### [TEXT FOR ANALYSIS]
===============

# Moe and Sadie



## Maryellen (Jan 21, 2015)

Sadie is 8 and i got her off craigslist back in 2011, she is a purebred gsd and weighs 70 lbs.

Moe is 3 and i got him as a pup from my friends rescue Bullies In Need in ontario canada 3 years ago. He is a king shepherd lab mix and weighs 110 lbs.

They both get along great with the cats, goats and chickens


----------



## robin416 (Sep 8, 2013)

The humans had a great deal to do with their accepting the others into their pack. Congratulations on that success.

How hard was it to get Moe across the border? Now, I'll bet it would be next to impossible.


----------



## Maryellen (Jan 21, 2015)

It was pretty easy, the rescue had his vet papers but they said the border people didnt ask to see them, my friends that met me in syracuse ny drove with there little daughter so maybe the border people thought they were going on vacation? 
Yeah i get my animals with similar temperaments, the cats get slowly intergrated over 2 months with the dogs just as a precaution


----------



## robin416 (Sep 8, 2013)

Was that business of having to have a passport in effect then? 

When I still lived in MI it was nothing to go back and forth to Windsor. The guys at the border crossing waved me through most of the time not charging me for using the tunnel to Detroit.


----------



## nannypattyrn (Aug 23, 2015)

Hi Maryellen ! Beautiful dogs!


----------



## Maryellen (Jan 21, 2015)

Hi nannypatty!!

3 years ago a passport was needed. Since we met on this side we didnt need one but my friends had theirs since they live in canada. 
I bet now you need alot more then a passport


----------

===============

### [TASKS FOR THIS EXERCISE]
(1) In the forum thread about Moe and Sadie, write out everything from "Was that business" down to "tunnel to Detroit.".
(2) In the forum thread about Moe and Sadie, what breed mix is Moe?

Stored data
===============

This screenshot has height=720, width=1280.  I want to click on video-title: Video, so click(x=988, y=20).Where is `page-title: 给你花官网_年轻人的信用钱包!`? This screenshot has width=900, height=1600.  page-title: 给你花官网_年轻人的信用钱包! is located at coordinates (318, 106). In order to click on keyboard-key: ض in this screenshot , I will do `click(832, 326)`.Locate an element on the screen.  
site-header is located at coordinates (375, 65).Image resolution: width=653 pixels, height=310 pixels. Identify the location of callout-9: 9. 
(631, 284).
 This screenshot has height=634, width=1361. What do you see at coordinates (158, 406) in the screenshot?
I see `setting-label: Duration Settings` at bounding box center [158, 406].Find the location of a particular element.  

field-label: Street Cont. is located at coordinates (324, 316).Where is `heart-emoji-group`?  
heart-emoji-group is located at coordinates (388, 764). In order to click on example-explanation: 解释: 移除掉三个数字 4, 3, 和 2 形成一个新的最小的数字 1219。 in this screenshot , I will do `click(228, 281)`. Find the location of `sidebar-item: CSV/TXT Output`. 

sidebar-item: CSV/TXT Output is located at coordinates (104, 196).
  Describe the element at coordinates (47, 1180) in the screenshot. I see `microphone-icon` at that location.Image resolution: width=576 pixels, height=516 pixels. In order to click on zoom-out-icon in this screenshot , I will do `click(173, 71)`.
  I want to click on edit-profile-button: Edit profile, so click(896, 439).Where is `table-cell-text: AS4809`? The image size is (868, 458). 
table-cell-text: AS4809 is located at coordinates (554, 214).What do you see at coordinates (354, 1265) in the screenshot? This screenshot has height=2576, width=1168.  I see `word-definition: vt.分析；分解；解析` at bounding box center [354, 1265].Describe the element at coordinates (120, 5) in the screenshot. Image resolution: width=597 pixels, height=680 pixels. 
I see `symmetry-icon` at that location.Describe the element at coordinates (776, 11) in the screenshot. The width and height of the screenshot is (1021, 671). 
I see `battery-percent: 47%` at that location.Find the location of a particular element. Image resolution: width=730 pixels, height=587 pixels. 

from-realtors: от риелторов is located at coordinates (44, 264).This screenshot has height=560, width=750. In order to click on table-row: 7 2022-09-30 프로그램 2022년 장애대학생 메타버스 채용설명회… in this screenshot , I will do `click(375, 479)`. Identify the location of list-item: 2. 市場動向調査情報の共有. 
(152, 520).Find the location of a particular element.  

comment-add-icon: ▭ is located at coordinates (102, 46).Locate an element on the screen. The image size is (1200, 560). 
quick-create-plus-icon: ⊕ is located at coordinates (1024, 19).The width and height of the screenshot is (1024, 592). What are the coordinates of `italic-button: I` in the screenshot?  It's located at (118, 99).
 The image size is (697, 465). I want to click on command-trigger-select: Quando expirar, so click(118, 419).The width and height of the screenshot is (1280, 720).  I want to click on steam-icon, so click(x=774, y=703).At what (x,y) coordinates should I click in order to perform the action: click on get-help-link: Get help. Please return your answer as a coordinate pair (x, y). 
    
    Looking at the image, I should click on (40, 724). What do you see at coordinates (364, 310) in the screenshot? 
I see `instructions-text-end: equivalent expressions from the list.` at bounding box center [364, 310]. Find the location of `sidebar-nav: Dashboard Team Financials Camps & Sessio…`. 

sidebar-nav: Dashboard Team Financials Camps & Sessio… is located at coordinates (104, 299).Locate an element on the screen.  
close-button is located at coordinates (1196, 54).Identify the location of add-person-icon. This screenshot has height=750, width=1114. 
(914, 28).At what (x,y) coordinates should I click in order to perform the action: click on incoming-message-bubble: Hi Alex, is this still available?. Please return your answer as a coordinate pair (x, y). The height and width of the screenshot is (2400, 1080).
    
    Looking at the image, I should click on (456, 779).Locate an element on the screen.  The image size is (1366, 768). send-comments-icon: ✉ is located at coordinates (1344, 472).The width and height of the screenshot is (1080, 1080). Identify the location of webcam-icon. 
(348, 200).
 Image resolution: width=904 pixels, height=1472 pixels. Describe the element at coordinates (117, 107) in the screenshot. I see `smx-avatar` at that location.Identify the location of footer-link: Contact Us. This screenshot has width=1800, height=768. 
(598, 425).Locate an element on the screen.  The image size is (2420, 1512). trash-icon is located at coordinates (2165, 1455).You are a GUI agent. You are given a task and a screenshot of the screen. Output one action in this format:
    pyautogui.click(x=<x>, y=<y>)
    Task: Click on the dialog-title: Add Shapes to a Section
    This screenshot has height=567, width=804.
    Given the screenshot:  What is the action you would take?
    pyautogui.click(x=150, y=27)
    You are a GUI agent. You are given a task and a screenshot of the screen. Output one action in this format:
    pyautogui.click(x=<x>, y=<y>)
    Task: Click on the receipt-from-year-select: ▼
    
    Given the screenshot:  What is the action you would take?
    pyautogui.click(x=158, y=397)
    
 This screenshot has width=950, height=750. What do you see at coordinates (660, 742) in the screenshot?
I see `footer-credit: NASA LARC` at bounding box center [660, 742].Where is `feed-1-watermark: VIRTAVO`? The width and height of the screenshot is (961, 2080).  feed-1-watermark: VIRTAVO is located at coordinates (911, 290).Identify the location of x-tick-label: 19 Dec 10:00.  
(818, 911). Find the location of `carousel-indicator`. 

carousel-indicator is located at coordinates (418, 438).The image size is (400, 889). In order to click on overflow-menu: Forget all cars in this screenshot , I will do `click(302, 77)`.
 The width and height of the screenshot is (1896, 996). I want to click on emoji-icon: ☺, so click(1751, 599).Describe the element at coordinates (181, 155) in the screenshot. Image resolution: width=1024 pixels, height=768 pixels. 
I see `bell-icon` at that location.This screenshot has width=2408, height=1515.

===============

### [ANSWERS BELOW]
(1)
Was that business of having to have a passport in effect then? 

When I still lived in MI it was nothing to go back and forth to Windsor. The guys at the border crossing waved me through most of the time not charging me for using the tunnel to Detroit.

(2) Moe is a king shepherd lab mix.